▶ [What to work on]: Locate the string "code" throughout the material and copy every line in which it occurs.
┌────────
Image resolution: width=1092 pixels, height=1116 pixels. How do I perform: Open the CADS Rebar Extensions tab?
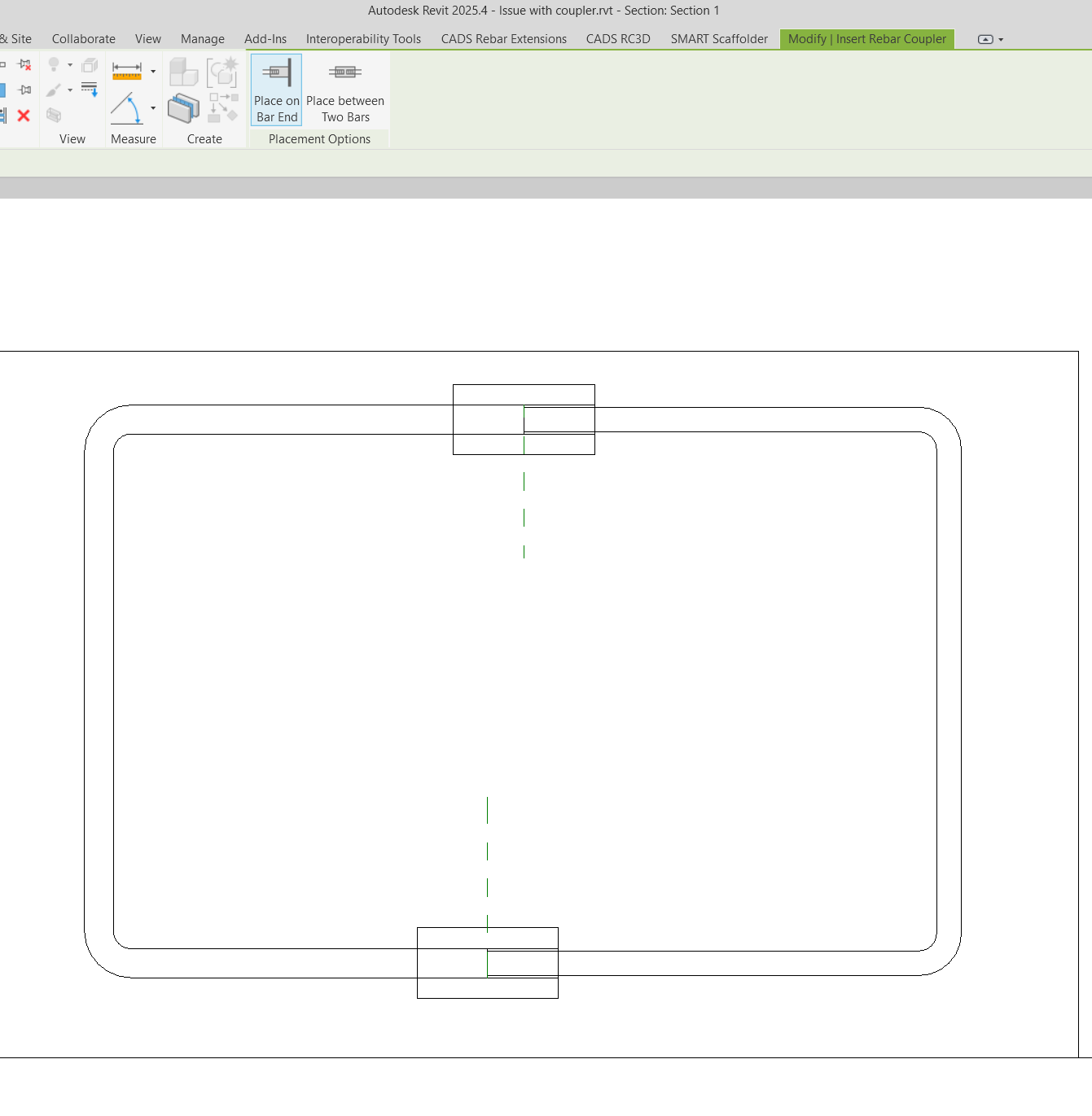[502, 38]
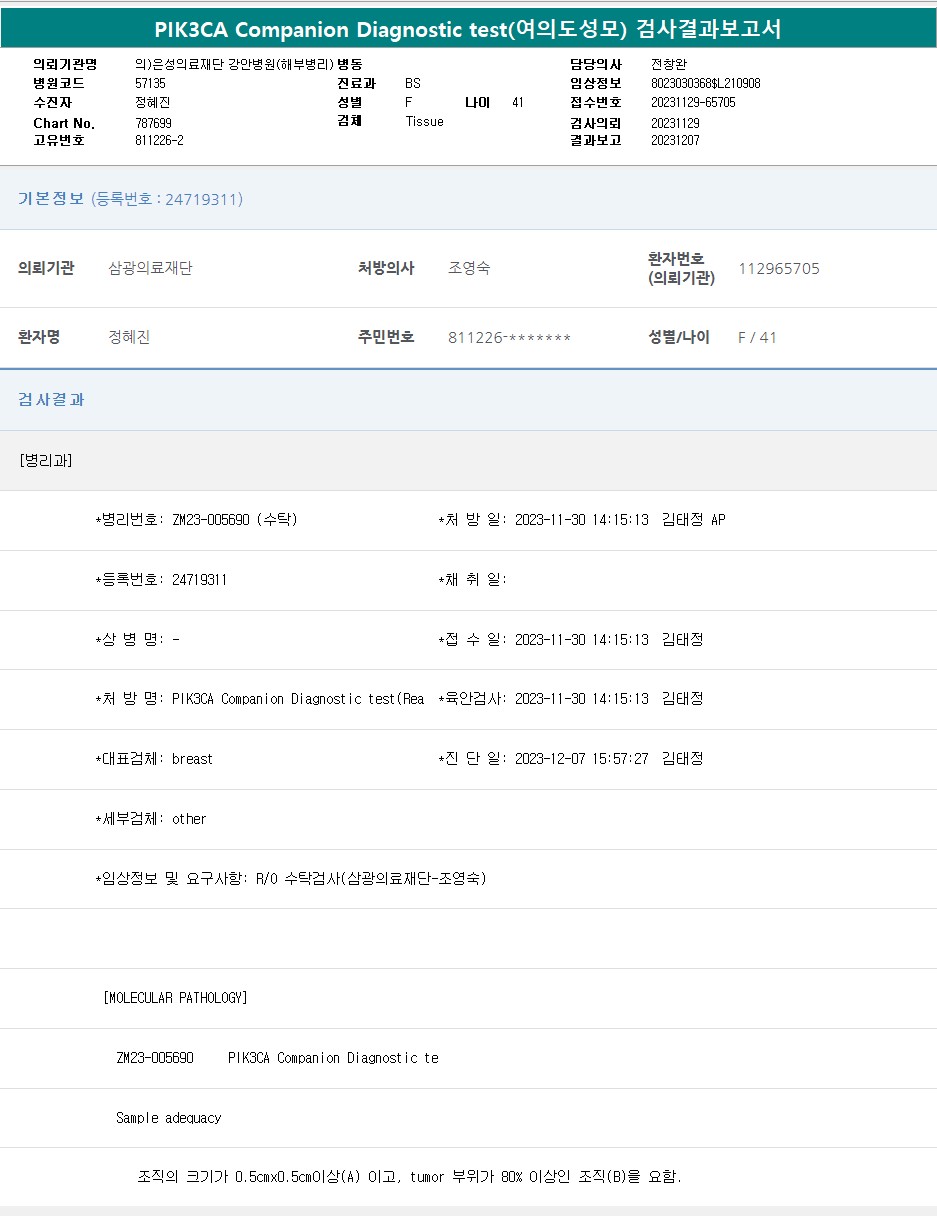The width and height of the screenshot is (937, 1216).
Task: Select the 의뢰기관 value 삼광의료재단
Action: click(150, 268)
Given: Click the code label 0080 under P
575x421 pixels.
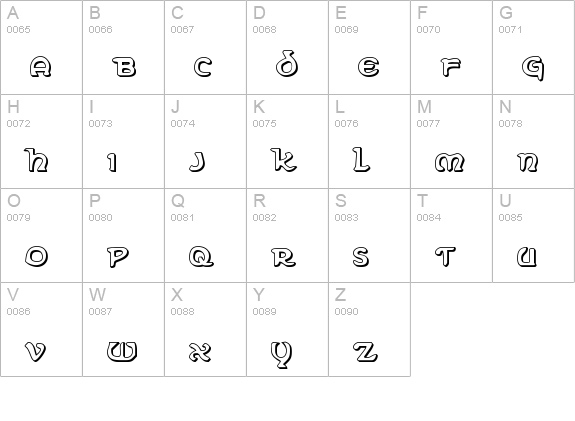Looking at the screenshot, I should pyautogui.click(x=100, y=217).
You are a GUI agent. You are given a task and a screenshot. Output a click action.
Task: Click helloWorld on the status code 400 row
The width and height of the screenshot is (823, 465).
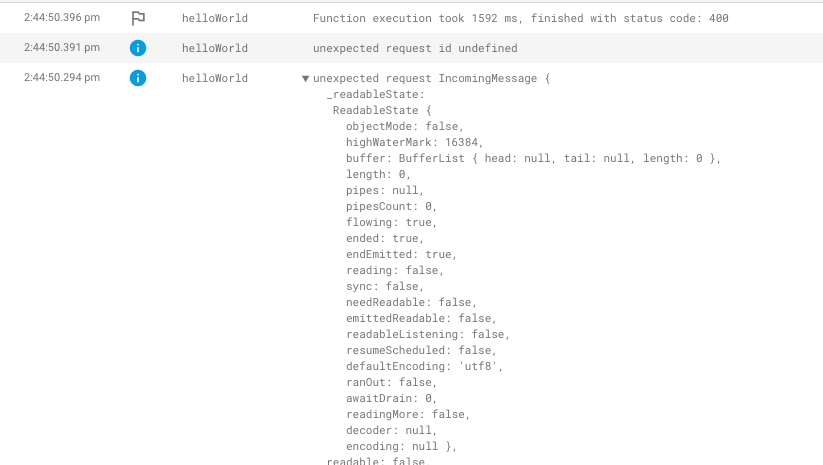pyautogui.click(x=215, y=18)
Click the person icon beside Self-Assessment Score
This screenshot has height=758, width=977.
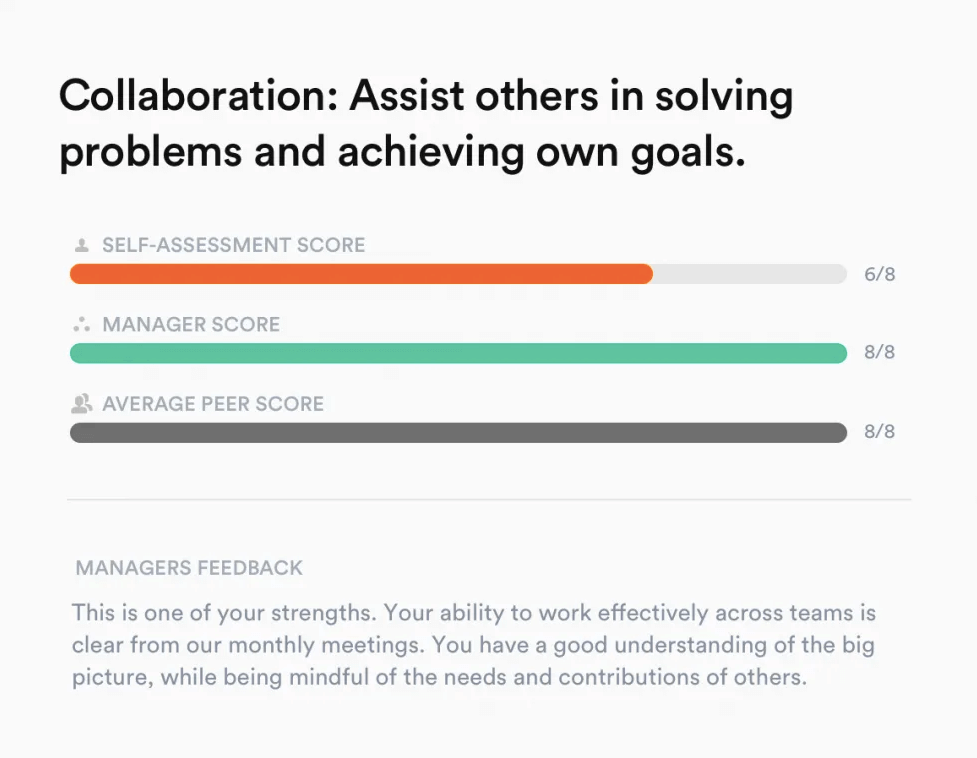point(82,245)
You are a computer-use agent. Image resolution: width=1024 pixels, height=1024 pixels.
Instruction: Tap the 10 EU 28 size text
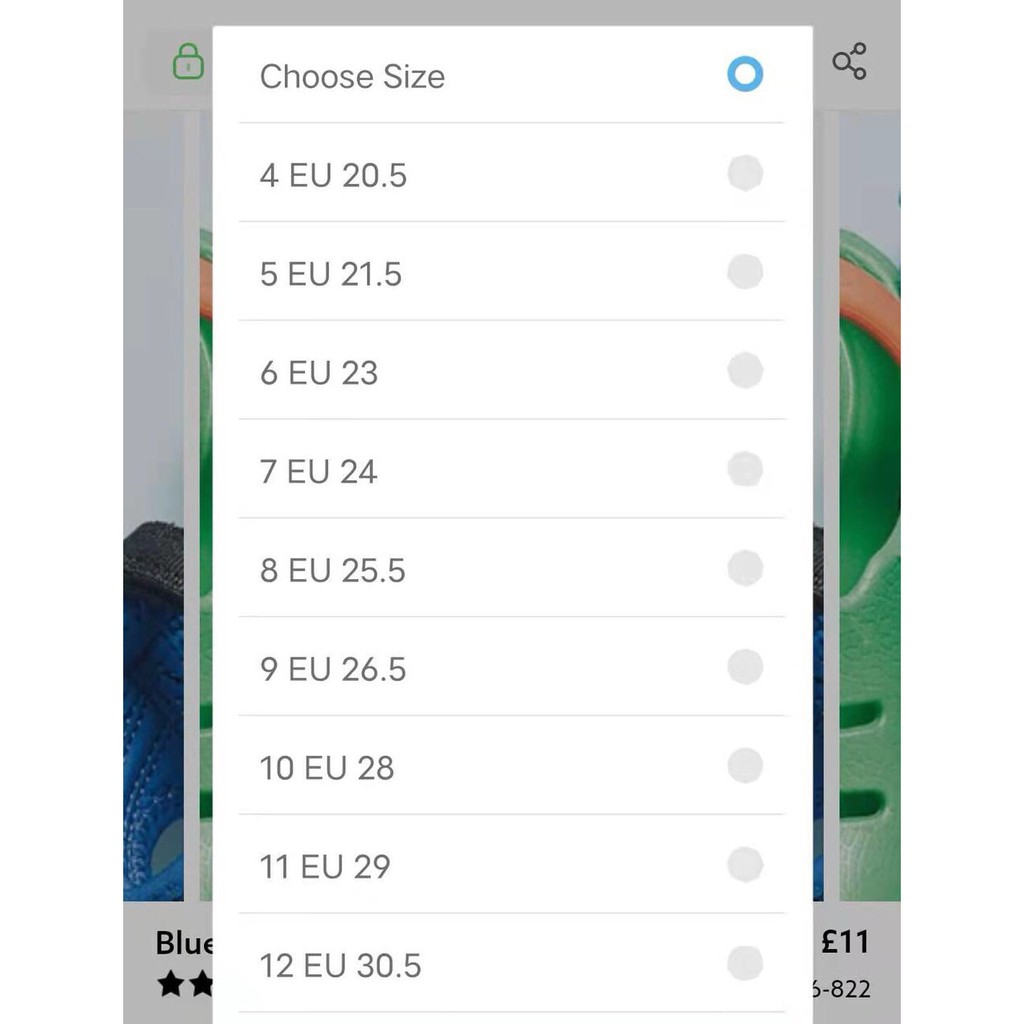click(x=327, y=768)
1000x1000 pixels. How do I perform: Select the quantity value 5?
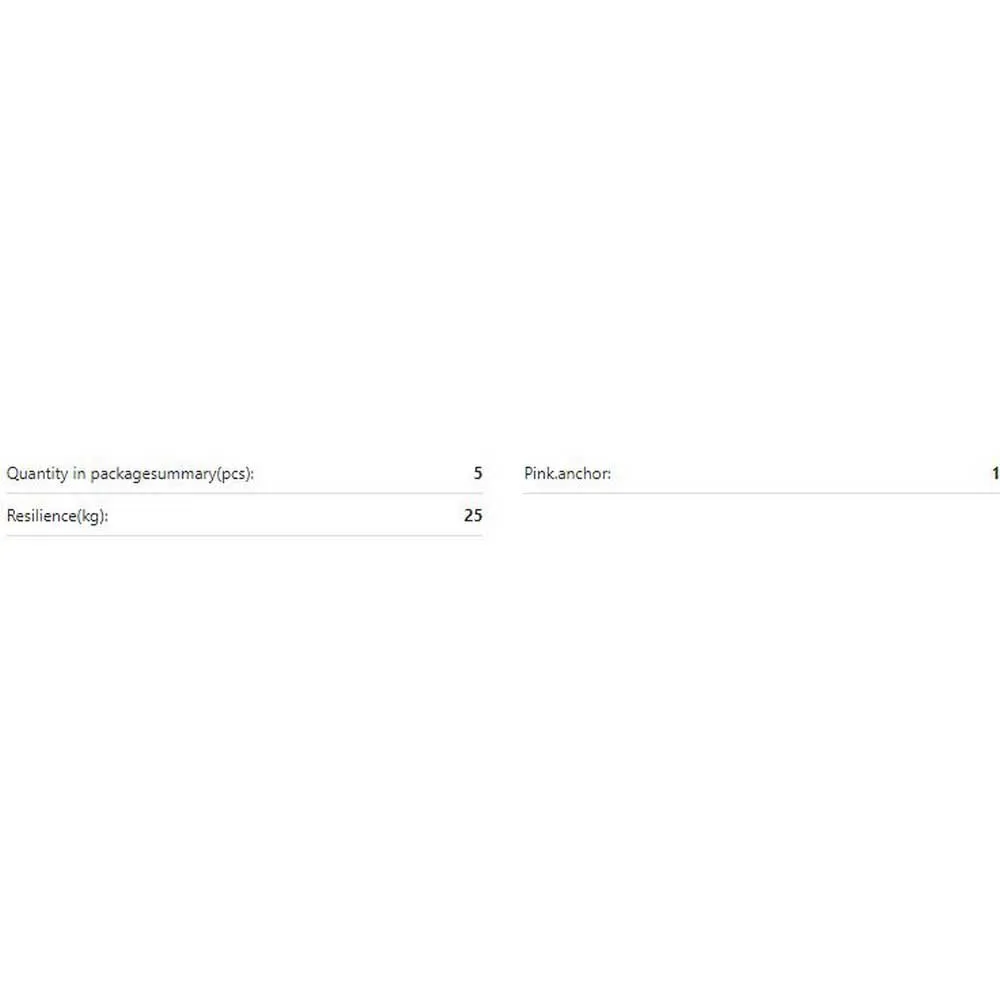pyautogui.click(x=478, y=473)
└────────
▶ [Finished task]:
Given: Click the code label 0080 under P
Task: Click helloWorld on the status code 400 row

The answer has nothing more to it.